**What is required:**
Starting at the line that contains "Mute the game sound speaker icon", return every line down to the end of the records below, exactly as written.

**Data for review:**
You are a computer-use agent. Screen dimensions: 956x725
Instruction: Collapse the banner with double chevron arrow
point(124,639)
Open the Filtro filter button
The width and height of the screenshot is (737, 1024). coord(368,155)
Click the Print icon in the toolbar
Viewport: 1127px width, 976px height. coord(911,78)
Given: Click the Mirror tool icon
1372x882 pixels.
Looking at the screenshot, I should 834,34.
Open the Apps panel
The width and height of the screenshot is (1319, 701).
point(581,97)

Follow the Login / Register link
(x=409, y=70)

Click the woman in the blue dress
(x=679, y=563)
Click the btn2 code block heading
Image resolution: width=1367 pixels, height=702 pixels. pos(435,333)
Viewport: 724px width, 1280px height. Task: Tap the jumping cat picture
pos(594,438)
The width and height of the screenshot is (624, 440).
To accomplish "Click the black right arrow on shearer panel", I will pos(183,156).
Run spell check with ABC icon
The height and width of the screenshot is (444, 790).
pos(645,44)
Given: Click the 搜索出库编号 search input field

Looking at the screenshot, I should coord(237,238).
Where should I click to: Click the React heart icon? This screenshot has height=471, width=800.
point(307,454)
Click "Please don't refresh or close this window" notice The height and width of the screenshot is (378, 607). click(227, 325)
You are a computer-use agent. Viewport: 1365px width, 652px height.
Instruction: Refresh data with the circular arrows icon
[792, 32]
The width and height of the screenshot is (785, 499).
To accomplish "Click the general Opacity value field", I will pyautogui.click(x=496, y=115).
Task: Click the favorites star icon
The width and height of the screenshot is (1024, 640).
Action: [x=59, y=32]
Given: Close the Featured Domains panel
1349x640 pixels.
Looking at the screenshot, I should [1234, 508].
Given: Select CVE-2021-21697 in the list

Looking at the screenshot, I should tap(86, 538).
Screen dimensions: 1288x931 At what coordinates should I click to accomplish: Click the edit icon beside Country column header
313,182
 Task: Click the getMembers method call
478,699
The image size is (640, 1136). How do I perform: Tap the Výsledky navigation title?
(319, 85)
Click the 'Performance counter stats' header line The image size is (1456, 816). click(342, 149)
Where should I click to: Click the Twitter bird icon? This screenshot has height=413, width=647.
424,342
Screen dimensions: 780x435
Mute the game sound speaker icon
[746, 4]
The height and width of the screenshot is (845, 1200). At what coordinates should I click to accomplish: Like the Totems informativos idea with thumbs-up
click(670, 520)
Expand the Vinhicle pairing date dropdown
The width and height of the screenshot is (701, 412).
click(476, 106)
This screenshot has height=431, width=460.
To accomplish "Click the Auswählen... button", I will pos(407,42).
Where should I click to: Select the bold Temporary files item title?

**Written response:**
Mute the game sound speaker icon
[746, 4]
The height and width of the screenshot is (845, 1200). At what coordinates should I click to accomplish: Like the Totems informativos idea with thumbs-up
click(670, 520)
Expand the Vinhicle pairing date dropdown
The width and height of the screenshot is (701, 412).
click(476, 106)
This screenshot has height=431, width=460.
To accomplish "Click the Auswählen... button", I will pos(407,42).
Where should I click to: Select the bold Temporary files item title?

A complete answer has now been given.